=== TASK TO COMPLETE ===
With pictures left out, set down exactly the lines that begin at the one containing "Image resolution: width=1366" and end with the last line of the entries below.

[Recorded data]
------------

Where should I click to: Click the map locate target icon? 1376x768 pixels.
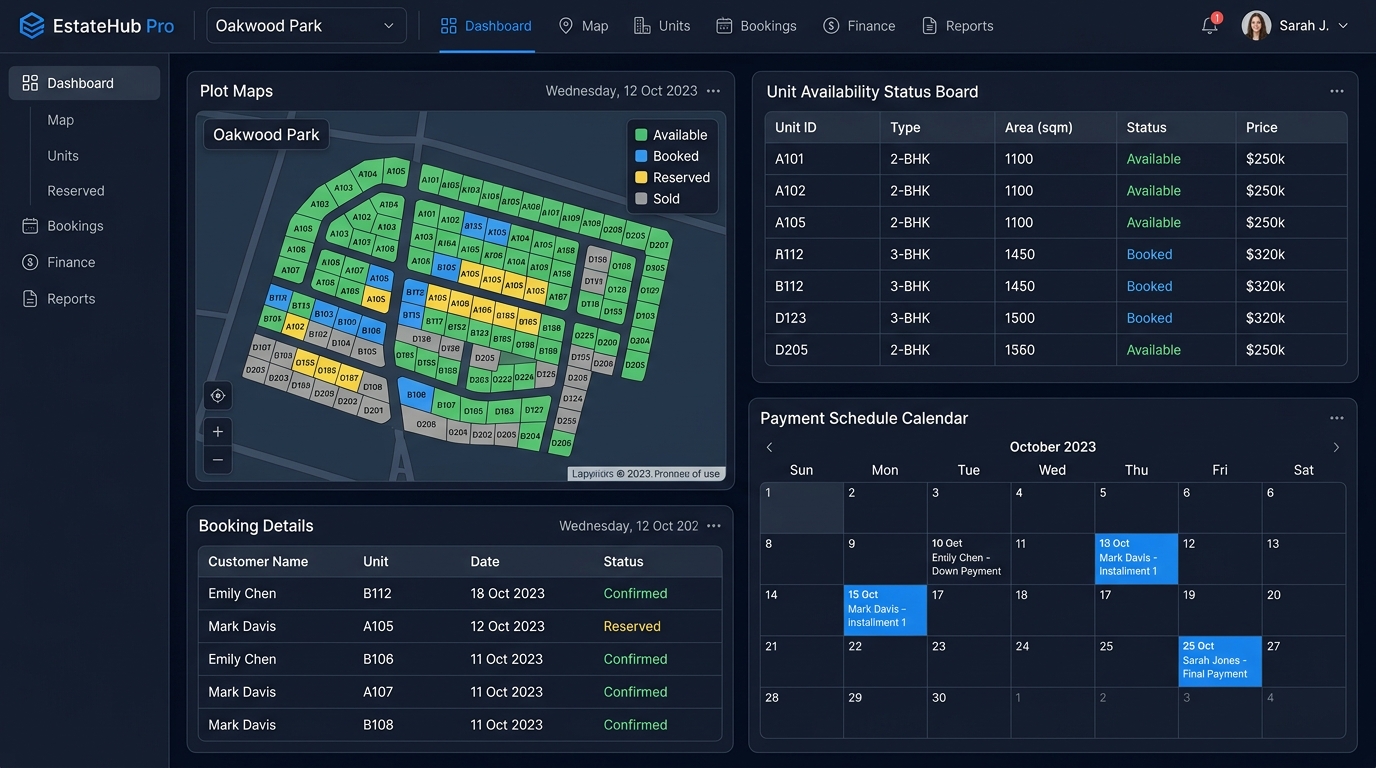tap(218, 396)
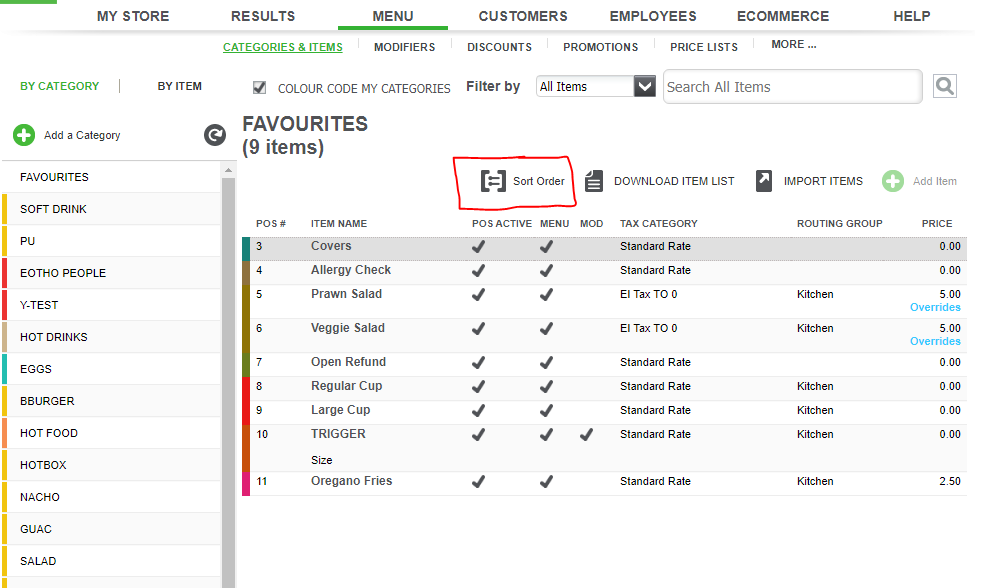Viewport: 987px width, 588px height.
Task: Expand the MORE ... submenu
Action: 793,45
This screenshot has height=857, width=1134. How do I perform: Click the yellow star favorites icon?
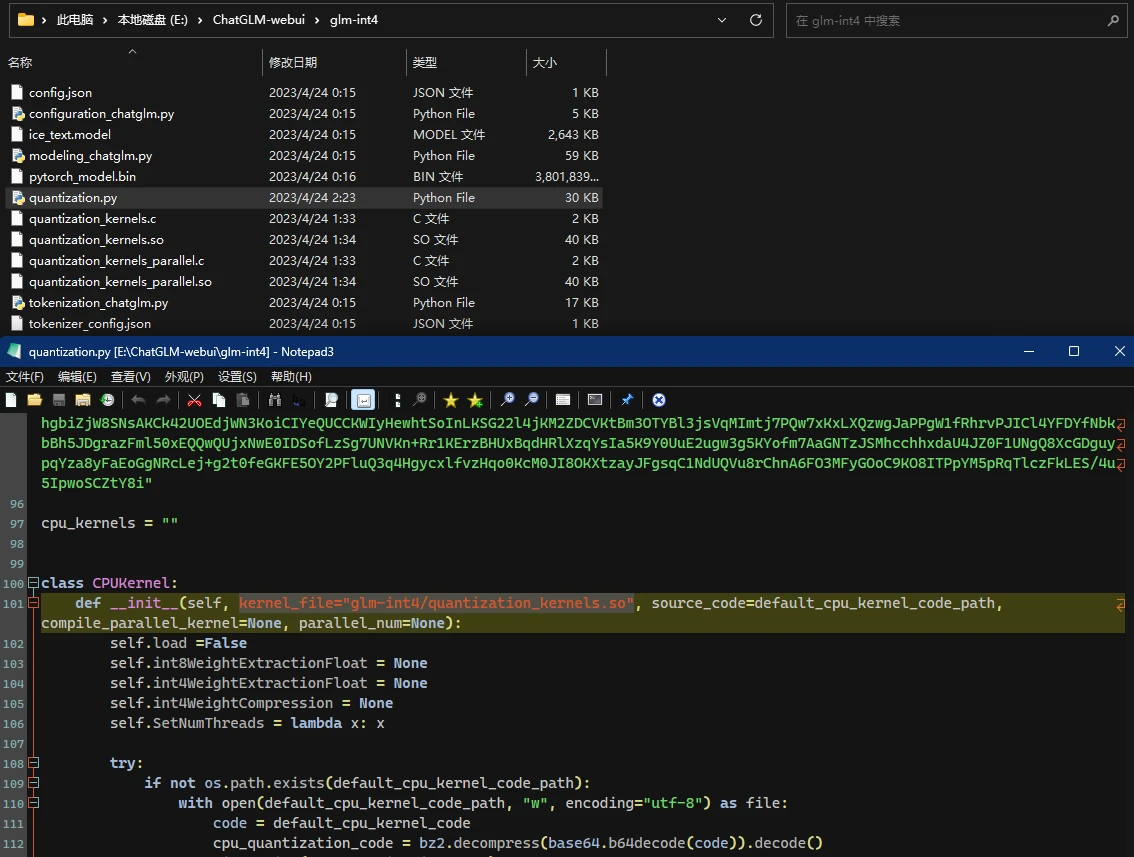tap(451, 400)
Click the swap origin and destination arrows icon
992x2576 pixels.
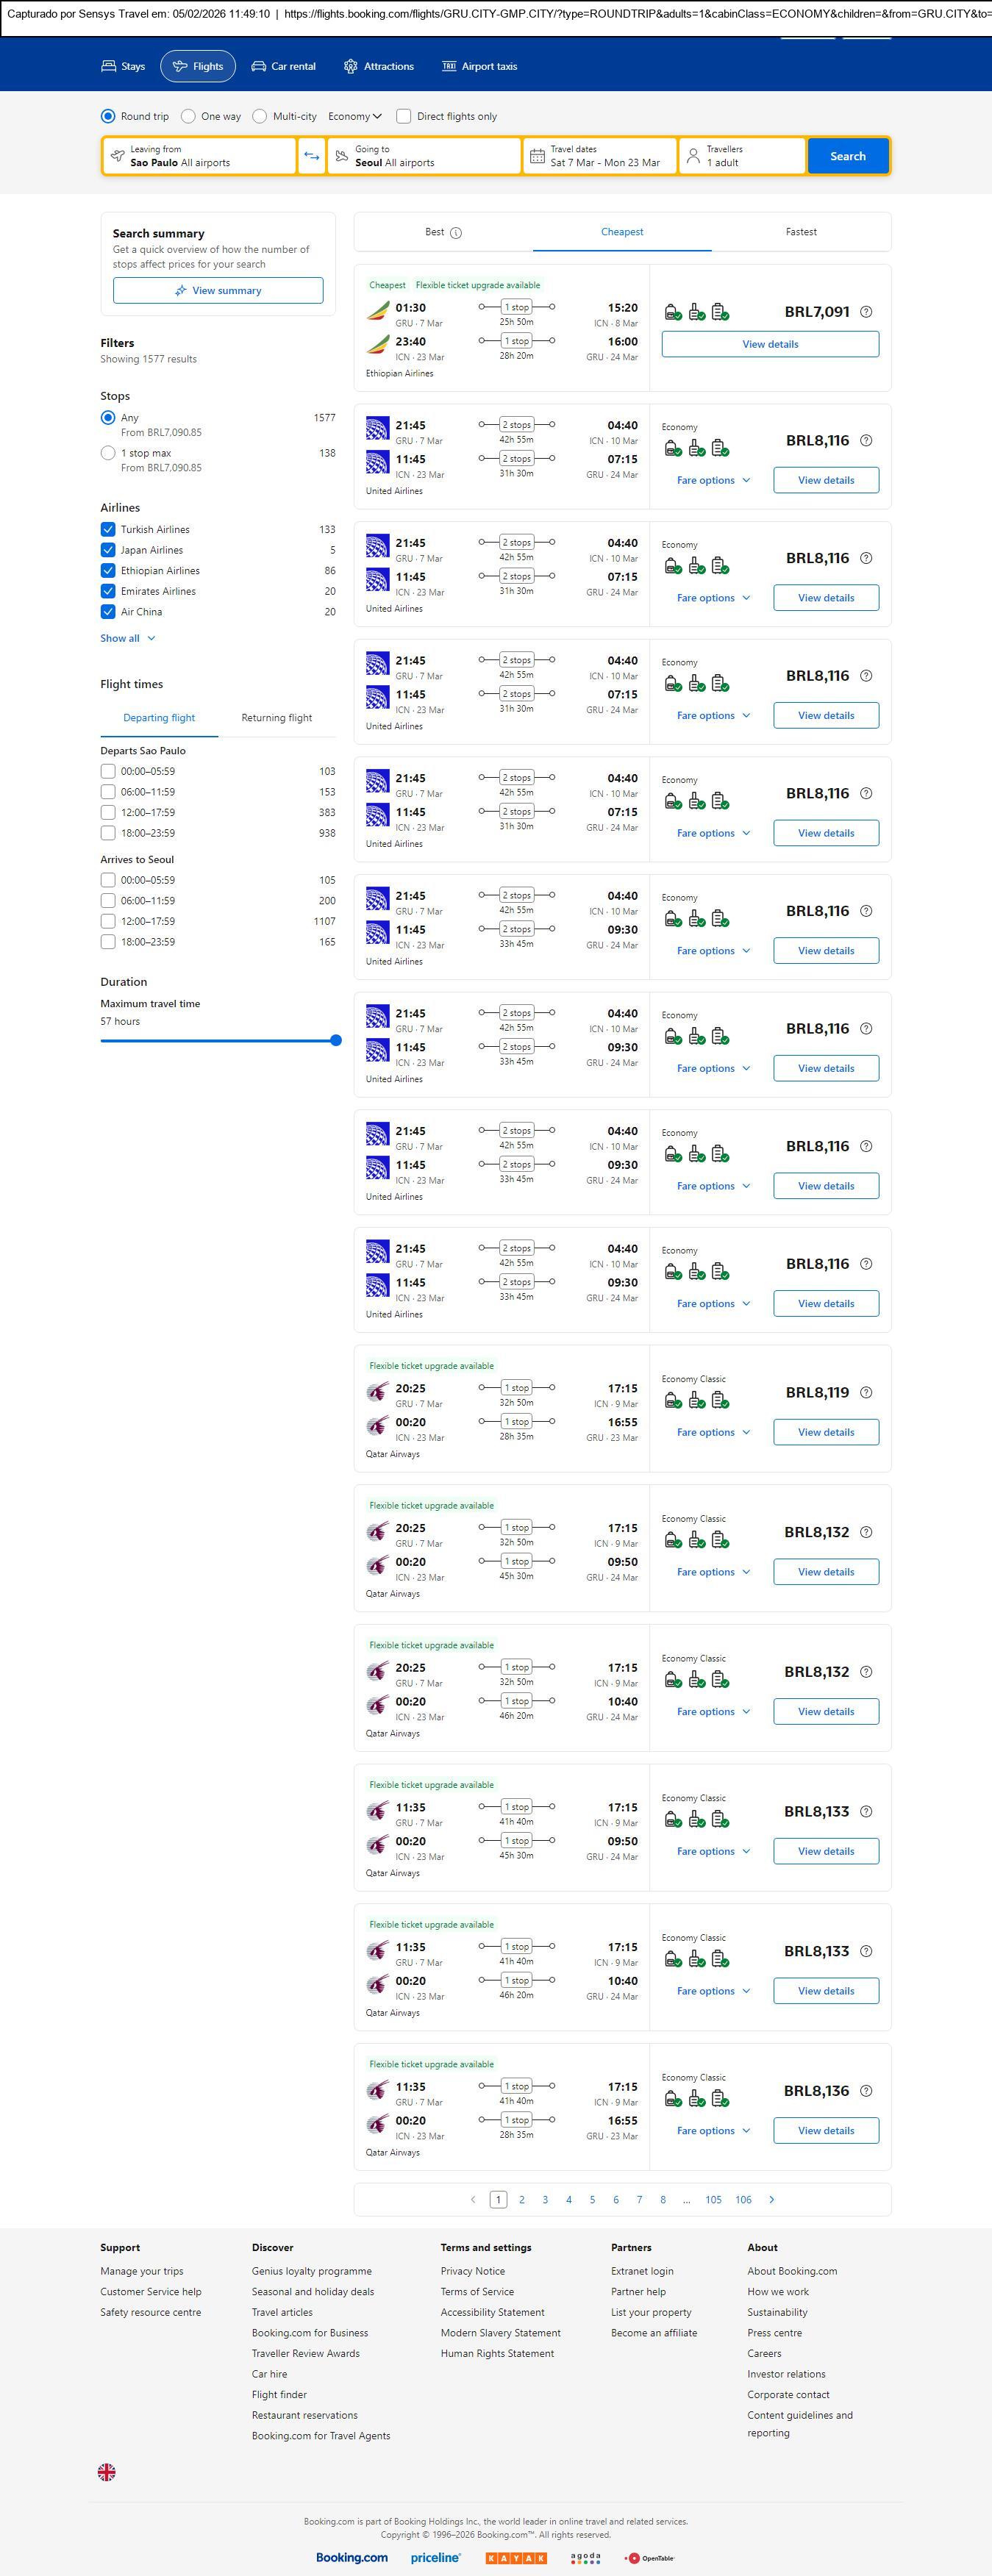(312, 156)
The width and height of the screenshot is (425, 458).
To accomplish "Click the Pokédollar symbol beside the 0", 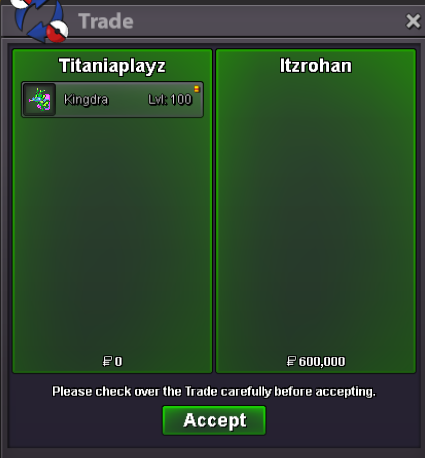I will pyautogui.click(x=107, y=361).
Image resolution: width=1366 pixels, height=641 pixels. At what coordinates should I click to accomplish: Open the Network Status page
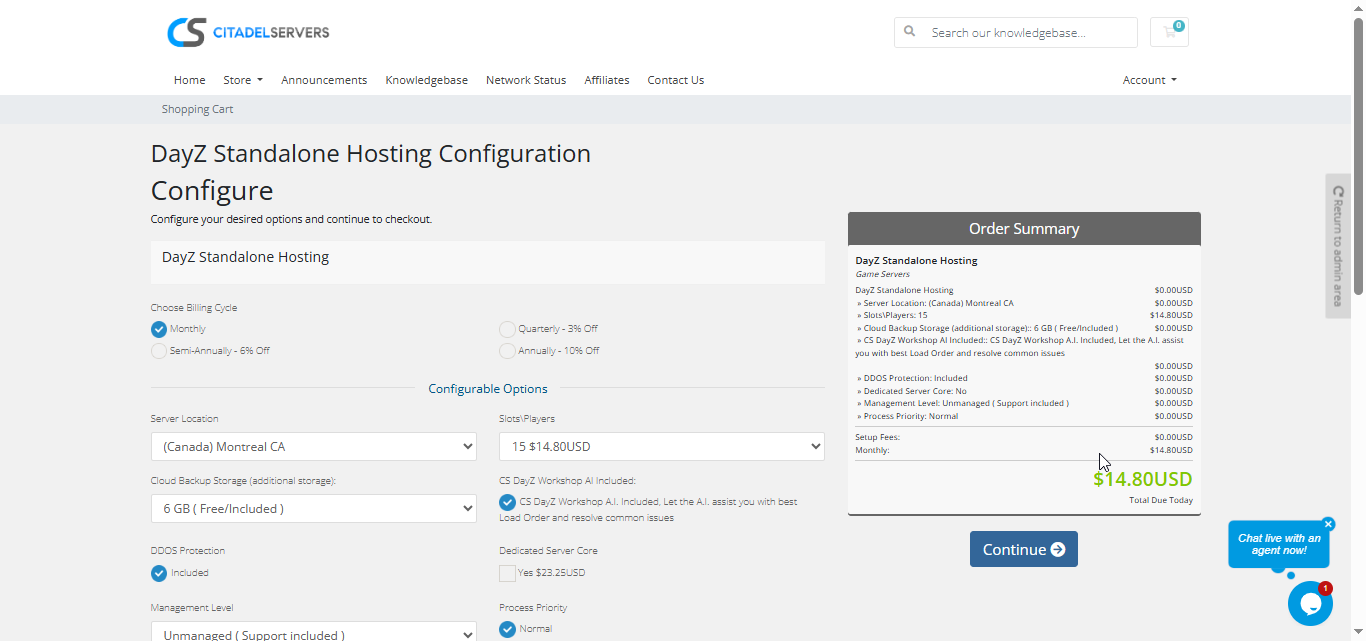click(x=526, y=79)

------------

=== ANSWER SPACE ===
Image resolution: width=1366 pixels, height=641 pixels. At what coordinates should I click to accomplish: Open the Network Status page
click(x=526, y=79)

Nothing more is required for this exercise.